Reaching atomic level in medicine would allow us to understand and manipulate the fundamental building blocks of life, such as atoms and molecules. This could potentially lead to more precise and effective treatments for diseases, as well as advancements in drug development and personalized medicine.

2. How close are we to achieving atomic level medicine?

While we have made significant progress in our understanding and manipulation of atoms and molecules, we are still far from achieving atomic level medicine. The technology and techniques required for such precise control are still being developed and refined.

3. What are the challenges in reaching atomic level in medicine?

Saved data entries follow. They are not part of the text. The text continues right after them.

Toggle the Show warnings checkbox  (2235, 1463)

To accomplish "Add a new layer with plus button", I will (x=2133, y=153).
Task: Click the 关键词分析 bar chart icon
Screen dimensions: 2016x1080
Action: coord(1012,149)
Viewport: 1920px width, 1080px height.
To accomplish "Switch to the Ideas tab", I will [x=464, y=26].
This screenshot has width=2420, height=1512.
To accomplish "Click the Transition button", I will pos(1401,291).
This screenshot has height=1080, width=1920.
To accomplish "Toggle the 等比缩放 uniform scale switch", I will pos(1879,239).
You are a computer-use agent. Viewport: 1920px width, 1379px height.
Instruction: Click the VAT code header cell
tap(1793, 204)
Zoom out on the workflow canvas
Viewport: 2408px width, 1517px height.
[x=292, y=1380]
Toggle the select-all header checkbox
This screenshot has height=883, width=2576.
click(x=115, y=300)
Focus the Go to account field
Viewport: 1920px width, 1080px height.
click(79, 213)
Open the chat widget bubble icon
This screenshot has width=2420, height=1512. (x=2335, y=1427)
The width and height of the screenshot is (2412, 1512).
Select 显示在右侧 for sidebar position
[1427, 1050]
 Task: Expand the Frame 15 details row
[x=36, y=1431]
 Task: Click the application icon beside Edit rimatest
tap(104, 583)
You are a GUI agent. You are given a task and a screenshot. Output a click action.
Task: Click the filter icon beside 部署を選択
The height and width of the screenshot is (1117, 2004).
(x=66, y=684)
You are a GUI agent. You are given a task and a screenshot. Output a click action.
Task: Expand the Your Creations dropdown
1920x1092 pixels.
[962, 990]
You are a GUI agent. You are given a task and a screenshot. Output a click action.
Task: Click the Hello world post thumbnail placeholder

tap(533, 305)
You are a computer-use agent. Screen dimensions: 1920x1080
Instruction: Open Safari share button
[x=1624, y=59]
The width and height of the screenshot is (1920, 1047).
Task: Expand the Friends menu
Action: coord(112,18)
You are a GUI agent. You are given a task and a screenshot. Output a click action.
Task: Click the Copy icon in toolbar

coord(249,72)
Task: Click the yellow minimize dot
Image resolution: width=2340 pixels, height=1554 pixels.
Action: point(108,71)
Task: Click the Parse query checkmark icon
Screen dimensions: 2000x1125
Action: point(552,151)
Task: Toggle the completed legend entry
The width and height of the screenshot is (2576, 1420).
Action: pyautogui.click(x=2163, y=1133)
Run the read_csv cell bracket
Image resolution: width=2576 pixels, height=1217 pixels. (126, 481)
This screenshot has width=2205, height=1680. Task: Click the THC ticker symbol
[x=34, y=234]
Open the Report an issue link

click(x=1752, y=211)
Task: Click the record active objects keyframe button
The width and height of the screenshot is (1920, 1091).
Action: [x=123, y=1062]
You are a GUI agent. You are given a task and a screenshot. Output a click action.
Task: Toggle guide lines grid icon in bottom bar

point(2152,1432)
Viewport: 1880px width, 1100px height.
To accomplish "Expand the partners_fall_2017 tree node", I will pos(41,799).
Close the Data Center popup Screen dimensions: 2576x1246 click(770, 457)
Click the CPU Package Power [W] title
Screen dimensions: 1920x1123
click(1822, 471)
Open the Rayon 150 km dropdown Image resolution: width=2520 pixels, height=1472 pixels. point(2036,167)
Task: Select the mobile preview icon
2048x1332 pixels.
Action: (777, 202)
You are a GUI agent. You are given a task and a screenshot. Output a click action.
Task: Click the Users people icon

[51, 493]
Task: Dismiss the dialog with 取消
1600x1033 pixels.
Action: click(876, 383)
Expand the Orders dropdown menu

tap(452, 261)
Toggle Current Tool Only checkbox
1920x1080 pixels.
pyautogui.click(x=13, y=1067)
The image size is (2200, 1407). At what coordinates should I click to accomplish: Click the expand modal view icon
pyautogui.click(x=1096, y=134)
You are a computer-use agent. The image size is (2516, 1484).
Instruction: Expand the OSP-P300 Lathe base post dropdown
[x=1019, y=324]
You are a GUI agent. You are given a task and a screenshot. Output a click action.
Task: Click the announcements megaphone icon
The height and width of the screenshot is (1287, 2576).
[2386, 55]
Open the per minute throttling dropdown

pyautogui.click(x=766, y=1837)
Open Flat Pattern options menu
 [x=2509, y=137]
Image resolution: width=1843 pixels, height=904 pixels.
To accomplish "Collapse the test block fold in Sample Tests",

One of the main challenges in achieving atomic level medicine is the complexity of biological systems. Our bodies are made up of trillions of cells, each containing millions of atoms. Manipulating these atoms without disrupting the delicate balance of our bodies is a difficult task. Additionally, the technology needed for such precise control is still being developed.

4. How could atomic level medicine impact healthcare?

If we are able to achieve atomic level medicine, it could have a profound impact on healthcare. It could potentially lead to more targeted and personalized treatments for diseases, as well as advancements in preventative medicine. It could also improve the effectiveness and efficiency of drug development, leading to faster and more effective treatments.

5. Are there any ethical considerations with atomic level medicine?

As with any new technology, there are ethical considerations to be addressed with atomic level medicine. These may include issues of informed consent, equity in access to treatments, and potential unintended consequences of manipulating the building blocks of life. It is important for scientists and policymakers to carefully consider these ethical implications in the development and implementation of atomic level medicine.